• [EXERCISE DETAILS] The lines to return are the one containing "Click the 49 invitations value" and all that follow it in the entries below, duplicated exactly and nothing else.

Start of RECORDS TO USE

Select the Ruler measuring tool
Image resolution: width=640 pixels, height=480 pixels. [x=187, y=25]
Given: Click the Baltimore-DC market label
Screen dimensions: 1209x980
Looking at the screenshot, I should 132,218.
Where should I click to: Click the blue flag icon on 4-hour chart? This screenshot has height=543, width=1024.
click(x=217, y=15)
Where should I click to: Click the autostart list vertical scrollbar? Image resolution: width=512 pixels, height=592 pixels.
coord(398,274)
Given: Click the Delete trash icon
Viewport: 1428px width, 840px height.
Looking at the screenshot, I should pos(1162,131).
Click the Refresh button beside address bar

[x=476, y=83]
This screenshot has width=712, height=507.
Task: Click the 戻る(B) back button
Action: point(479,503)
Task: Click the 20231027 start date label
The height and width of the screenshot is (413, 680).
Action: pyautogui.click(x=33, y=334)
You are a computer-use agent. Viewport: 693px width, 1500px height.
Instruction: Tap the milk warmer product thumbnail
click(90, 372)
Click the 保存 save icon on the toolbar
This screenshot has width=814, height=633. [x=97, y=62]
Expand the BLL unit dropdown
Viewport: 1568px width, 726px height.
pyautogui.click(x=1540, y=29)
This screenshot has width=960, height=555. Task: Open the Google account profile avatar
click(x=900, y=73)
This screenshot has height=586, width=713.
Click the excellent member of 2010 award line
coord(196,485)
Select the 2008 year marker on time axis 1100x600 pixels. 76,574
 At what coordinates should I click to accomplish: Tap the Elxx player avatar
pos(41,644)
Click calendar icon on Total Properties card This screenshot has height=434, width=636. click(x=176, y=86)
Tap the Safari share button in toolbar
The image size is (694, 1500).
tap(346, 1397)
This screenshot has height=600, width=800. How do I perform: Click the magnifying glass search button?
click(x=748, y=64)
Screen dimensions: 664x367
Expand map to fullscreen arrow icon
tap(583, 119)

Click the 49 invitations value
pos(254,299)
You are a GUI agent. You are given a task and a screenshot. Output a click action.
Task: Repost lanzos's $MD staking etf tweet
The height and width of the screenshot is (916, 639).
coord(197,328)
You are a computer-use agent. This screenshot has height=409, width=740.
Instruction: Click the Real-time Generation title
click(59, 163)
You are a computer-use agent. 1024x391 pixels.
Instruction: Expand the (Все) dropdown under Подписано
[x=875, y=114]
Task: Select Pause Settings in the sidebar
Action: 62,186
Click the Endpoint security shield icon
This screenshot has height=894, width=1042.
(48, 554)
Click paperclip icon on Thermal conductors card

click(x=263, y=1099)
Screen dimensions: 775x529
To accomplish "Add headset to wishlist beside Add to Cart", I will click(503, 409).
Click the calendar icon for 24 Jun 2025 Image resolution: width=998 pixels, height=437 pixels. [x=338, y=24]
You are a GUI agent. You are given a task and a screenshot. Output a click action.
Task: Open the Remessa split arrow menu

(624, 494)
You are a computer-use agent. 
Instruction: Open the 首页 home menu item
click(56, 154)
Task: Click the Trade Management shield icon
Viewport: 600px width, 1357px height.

End of RECORDS TO USE

• [TASK ANSWER]
Click the 49 invitations value
pos(254,299)
You are a GUI agent. You are given a task and a screenshot. Output a click action.
Task: Repost lanzos's $MD staking etf tweet
The height and width of the screenshot is (916, 639).
coord(197,328)
You are a computer-use agent. This screenshot has height=409, width=740.
Instruction: Click the Real-time Generation title
click(59, 163)
You are a computer-use agent. 1024x391 pixels.
Instruction: Expand the (Все) dropdown under Подписано
[x=875, y=114]
Task: Select Pause Settings in the sidebar
Action: 62,186
Click the Endpoint security shield icon
This screenshot has height=894, width=1042.
(48, 554)
Click paperclip icon on Thermal conductors card

click(x=263, y=1099)
Screen dimensions: 775x529
To accomplish "Add headset to wishlist beside Add to Cart", I will click(503, 409).
Click the calendar icon for 24 Jun 2025 Image resolution: width=998 pixels, height=437 pixels. [x=338, y=24]
You are a GUI agent. You are given a task and a screenshot. Output a click action.
Task: Open the Remessa split arrow menu

(624, 494)
You are a computer-use agent. 
Instruction: Open the 首页 home menu item
click(56, 154)
Task: Click the Trade Management shield icon
Viewport: 600px width, 1357px height.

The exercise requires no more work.